Lo hago porque sino mi pecho estalla de lo que aún no ha ocurrido. Me recorren calambres que me pulverizan de la ausencia de la plaza en llamas, de mi mano sin rosa y sin piedra.
Tal vez ésta necesidad de evasión, fue algo adquirido por la cultura. Fue lo que me llegó a golpes, a tierra de fracaso, a haber nacido en la generación de los centros comerciales y el tenerlo todo, sin tener horizonte ni orígen, ni la memoria de los fusilados.

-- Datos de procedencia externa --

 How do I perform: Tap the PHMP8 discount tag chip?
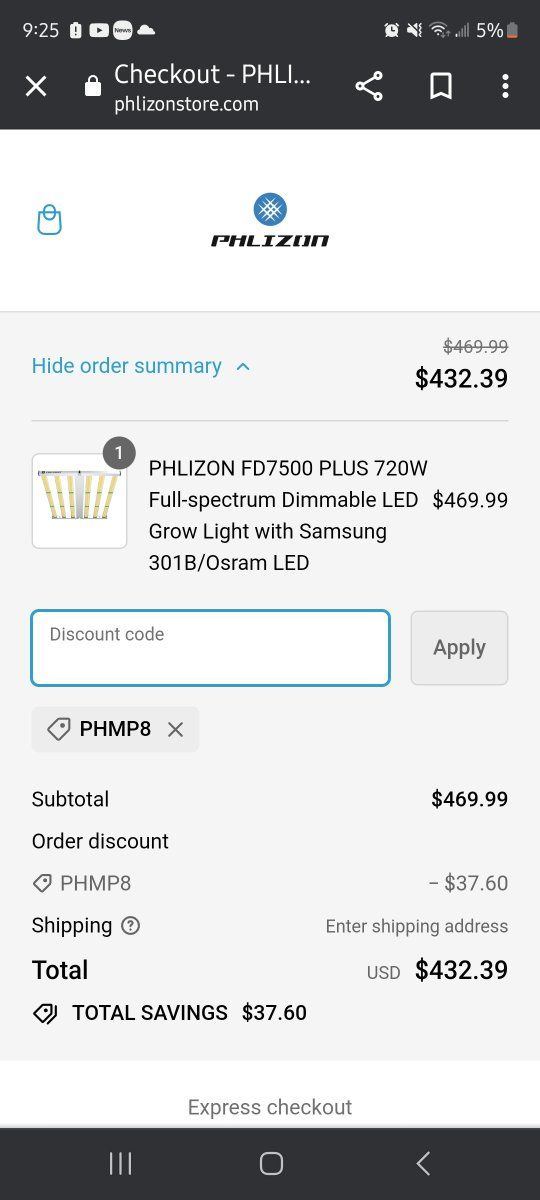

Alguna vez, no lo pude contener, no pude evadirme de nada, no pude huir de la voz de la conciencia y del desgarro, del grito de la injusticia y del asco al capitalismo... y me volví loca, ya no me amparaban las palabras, ya no me sujetaban las líneas de fuga del tiempo en los calendarios de esa sociedad y del supuesto futuro, y salí a la calle en busca de liberar los gritos y la revuelta, justo ahora, porque sólo existe el ahora, creyéndome un invencible don quijote.. y acabé en la comisaría y luego en el manicomio atada en una cama, ciega y rota de drogas psiquiátricas. 
Y ahora cuido mi cordura, reprimiendo mi corazón y mi aullido, no mirando demasiado a los hambrientos, a las guerras y a los crímenes del capital y no ejercer el derecho de la solución directa. La que es uno más uno, es igual a la muerte del rey, y dos más dos son  todos los bancos destruidos, porque la suma del pueblo, es la resta absoluta del capitalismo y sus gobiernos e instituciones del fascismo económico.
Pero me doy un lugar para la fuga y el cerrar los ojos.... e irme con mis arañas de aislamiento. Pero sobretodo reprimiento el Acto que me dicta el corazón. Porque su Acto, se parece a mi muerte y a mi suicidio. Y esto es lo que he adquirido desde niña, a través de la sociedad y de mi experiencia empírica de las detenciones y violencia que recibí por seguir mi corazón y su reclamo.
Todo esto me pone en una rara contradicción. En un problema de conciencia.  Que mezcla mi autismo social y lobos esteparios y piel de arena y ceniza y llamada de la soledad. Con mi sueño y amor de humanidad libre y lucha y revuelta hacia los sueños y la justicia. Mi escritura me la pone en la mesa, como humo y fuga y quimera y farol. Y mi corazón se arde, entre el desgarro de saberse traicionado por mí y desencajado por un mundo al que no supe pertenecer.